* Directions for this task *
From the first line to the last, reproduce the material exactly.
◇ ◇ ◇ ◇ ◇ ◇ ◇
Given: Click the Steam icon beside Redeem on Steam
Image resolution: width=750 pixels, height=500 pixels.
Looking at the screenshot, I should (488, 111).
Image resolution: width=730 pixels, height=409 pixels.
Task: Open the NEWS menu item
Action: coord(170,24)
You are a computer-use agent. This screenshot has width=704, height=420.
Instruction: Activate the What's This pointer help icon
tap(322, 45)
◇ ◇ ◇ ◇ ◇ ◇ ◇
* Answer section *
Given: Click the Steam icon beside Redeem on Steam
Image resolution: width=750 pixels, height=500 pixels.
Looking at the screenshot, I should (488, 111).
Image resolution: width=730 pixels, height=409 pixels.
Task: Open the NEWS menu item
Action: coord(170,24)
You are a computer-use agent. This screenshot has width=704, height=420.
Instruction: Activate the What's This pointer help icon
tap(322, 45)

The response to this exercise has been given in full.